Ask him why he does it, and he laughs. “Stupidity,” he said Thursday.

But he quickly added he enjoyed showing the animals he breeds and raises.

“I enjoy bringing them out for people to look at,” Zillich said.

When the fair opens today, Zillich will be there with hundreds of other exhibitors eager to showcase some of the best of the state’s livestock, merchandise and food in an annual tradition that spans generations.

Fair officials are equally anxious to showcase the latest fairground improvements that are part of a five-year, $36 million modernization plan.

Among the most noticeable change this year will be the Cottonwood Court building — a two-story, air-conditioned food court. Eleven of the fair’s 80-plus food vendors are there.

That renovated building and a remodeled Domestic Arts building cost $4.1 million. Other improvements in infrastructure for water, fire protection and sewer lines will be less obvious.

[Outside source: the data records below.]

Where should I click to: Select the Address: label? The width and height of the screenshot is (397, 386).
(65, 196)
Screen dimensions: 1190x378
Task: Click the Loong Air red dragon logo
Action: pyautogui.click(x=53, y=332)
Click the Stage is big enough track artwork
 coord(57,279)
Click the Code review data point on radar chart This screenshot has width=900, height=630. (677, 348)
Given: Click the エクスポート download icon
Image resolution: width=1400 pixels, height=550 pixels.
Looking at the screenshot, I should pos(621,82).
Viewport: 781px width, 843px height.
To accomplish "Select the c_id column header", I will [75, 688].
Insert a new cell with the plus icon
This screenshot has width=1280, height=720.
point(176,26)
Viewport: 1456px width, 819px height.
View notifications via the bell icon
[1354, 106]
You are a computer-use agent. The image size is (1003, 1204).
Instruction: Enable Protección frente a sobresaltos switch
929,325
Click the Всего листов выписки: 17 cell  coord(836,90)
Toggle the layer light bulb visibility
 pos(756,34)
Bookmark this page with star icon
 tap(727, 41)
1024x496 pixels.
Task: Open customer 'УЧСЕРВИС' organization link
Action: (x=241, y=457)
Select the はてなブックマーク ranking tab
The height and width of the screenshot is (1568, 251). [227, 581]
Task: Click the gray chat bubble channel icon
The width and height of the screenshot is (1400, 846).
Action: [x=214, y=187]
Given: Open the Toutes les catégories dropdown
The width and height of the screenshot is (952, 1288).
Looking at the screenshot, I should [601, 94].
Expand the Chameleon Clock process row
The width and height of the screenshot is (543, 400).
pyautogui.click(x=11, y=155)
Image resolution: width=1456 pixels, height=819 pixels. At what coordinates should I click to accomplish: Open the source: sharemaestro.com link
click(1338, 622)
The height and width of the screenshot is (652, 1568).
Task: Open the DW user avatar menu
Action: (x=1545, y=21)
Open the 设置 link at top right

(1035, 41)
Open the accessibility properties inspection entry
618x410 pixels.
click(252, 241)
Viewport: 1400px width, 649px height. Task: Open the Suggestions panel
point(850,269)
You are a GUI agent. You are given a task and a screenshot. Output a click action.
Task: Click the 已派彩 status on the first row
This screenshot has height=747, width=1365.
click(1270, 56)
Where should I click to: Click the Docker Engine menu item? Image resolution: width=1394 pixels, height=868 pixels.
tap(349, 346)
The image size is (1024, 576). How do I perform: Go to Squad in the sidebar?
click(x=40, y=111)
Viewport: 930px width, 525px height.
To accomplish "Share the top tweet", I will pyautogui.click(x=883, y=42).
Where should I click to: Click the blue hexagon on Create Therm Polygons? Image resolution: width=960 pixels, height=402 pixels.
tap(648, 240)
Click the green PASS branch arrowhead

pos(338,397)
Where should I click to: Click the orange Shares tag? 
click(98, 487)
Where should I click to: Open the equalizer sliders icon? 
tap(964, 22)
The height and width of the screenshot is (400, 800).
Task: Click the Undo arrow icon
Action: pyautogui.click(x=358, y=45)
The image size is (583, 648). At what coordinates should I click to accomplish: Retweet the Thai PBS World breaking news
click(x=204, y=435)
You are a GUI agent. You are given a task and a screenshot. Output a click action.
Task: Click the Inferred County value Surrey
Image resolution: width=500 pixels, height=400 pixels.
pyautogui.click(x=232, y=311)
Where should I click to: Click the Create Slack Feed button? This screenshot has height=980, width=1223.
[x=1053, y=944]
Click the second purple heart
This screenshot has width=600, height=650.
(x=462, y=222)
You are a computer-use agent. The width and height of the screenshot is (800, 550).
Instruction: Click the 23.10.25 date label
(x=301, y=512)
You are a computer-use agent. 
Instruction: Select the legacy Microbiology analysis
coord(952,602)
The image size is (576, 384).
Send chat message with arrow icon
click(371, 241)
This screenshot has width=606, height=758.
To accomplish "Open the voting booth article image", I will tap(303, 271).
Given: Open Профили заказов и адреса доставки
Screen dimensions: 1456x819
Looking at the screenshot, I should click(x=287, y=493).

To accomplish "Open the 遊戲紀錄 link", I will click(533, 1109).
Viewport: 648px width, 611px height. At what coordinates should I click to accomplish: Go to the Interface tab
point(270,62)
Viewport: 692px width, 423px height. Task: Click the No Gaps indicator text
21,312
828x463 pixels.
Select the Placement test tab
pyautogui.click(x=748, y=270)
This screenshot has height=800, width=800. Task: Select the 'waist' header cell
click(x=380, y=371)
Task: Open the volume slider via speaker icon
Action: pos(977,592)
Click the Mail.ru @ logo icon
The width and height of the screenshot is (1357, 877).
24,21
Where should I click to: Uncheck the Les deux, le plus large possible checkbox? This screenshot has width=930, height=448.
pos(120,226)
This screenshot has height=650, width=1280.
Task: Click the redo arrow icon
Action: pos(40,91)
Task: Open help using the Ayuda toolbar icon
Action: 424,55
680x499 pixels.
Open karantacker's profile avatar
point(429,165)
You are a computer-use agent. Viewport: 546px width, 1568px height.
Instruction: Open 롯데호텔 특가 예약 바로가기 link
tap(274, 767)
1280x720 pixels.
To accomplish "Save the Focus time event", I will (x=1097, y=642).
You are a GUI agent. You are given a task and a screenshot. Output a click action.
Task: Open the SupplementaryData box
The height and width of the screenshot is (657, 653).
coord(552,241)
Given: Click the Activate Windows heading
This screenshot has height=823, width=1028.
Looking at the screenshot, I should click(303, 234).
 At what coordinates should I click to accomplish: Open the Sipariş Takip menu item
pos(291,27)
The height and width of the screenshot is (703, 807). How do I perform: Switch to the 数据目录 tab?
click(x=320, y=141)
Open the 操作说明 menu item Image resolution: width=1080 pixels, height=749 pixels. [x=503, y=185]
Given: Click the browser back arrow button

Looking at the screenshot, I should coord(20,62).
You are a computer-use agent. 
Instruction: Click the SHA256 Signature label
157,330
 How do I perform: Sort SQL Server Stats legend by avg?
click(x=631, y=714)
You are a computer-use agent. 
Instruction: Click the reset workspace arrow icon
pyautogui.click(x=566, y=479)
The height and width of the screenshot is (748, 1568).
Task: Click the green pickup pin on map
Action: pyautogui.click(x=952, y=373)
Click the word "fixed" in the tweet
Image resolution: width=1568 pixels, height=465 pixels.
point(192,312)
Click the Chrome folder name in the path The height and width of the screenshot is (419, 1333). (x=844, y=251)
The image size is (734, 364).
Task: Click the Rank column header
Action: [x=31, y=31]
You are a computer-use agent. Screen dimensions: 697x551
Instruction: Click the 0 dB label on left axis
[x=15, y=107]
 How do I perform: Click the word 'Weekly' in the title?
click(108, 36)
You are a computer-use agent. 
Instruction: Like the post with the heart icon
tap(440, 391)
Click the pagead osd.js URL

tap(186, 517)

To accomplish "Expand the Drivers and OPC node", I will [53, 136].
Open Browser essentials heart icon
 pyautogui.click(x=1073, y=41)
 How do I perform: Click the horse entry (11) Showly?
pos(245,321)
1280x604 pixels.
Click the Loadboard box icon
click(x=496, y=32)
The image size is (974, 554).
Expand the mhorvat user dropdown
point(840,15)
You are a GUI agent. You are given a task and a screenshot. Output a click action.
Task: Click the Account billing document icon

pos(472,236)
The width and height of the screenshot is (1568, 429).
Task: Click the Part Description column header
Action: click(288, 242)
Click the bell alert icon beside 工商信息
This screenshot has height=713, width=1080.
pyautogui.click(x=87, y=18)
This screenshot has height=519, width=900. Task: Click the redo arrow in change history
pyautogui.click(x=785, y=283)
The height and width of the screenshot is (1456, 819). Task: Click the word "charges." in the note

For general manager Denny Stoecklein, it will be his first year in the top job running the fair.

His vision, he said, is “finding ways to modernize the fair — attracting younger demographics while not jeopardizing the tradition of the fair.”

Attendance numbers are crucial.

The fair is still trying to recover from the devastating 2001 state fair, when attendance fell by 20 percent to 282,535. The fair ended up with a $600,000 budget shortfall.

That was the year when the natural gas explosions and a hepatitis outbreak in Hutchinson already had heightened public fears — even before the Sept. 11 terrorist attacks that happened during the fair.

“We are still recovering financially — 2001 was pretty devastating,” Stoecklein said.

In 2002, attendance rebounded to 338,693, a more average figure.